Sono un tantino spaventata; non so davvero perché, ma so che sto per entrare in un tunnel senza fine. Forse perché più passa il tempo più divento ridicola. Non posso continuare a vivere seguendo come norma 'il poeta è un fingitore' perché, come prima cosa, non sono un poeta e poi...poi non bisogna mentire. Un mese e qualche giorno fa questo me lo diceva il ragazzo di mia sorella; perché non ritorna mai niente a mentire, crei solo casini enormi.

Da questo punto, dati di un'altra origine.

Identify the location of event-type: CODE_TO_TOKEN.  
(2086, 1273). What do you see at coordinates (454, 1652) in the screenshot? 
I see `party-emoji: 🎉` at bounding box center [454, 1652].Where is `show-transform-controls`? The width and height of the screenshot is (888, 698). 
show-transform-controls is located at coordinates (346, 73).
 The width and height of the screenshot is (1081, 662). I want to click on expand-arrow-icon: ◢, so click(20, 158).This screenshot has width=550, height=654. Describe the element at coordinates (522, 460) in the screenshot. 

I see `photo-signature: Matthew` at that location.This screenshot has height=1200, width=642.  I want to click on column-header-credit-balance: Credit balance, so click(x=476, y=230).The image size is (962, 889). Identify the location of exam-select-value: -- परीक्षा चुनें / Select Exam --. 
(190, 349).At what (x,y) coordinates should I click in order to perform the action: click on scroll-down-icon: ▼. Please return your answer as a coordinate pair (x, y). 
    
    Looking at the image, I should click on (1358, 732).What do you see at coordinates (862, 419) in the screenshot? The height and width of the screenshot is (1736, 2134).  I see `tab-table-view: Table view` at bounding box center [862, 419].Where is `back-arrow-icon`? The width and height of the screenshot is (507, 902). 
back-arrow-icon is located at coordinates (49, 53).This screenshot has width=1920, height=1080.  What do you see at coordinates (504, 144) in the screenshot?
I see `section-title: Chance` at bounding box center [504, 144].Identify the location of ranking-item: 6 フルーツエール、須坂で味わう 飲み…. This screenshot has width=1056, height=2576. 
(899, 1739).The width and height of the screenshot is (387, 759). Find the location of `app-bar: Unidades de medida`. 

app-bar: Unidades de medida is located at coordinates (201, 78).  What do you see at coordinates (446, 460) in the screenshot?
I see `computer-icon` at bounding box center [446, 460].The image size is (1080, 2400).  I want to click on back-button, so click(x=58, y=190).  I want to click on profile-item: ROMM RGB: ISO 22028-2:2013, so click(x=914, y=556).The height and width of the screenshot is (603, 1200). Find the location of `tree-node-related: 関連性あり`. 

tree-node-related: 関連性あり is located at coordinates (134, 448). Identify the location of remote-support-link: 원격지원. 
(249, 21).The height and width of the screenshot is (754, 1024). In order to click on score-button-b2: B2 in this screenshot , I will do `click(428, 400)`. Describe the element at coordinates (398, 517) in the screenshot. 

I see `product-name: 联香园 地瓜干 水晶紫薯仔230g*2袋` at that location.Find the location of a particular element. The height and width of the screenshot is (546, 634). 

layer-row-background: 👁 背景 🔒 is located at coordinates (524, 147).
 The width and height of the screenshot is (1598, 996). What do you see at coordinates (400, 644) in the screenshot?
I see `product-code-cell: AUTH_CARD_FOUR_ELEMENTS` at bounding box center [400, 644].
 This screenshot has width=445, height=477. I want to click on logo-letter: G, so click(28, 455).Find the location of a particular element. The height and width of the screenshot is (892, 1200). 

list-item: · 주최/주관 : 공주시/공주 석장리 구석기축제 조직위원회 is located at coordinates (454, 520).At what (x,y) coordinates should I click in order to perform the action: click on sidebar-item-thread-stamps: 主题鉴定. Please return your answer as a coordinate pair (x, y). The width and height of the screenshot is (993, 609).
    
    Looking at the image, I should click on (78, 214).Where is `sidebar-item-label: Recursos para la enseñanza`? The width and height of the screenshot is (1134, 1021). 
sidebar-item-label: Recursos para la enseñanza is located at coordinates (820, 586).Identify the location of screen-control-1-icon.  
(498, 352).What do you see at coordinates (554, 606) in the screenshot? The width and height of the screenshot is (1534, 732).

Volevo parlare di me, ma evidentemente vado in crisi appena cerco d'approcciarmi all'autocritica, oddio non proprio. So essere vera e cinica, scrivendo. Lo so.
Flavio, qui vicino nel suo letto, sta leggendo Harry Potter (il secondo, ew), proprio sua sorella, eh? Io ascolto Il cielo su Torino e scrivo. Il mio ventre s'agita. Oggi ho rivisto Il ritorno del Re, Tolkien mi fa sempre un gran bene. Fa pensare. Secondo voi è possibile vivere una vita tanto avventurosa? Voglio essere Bilbo.
Voglio smetterla di vivere così, perché è impossibile, lo so; perché ho bisogno d'amare; ora.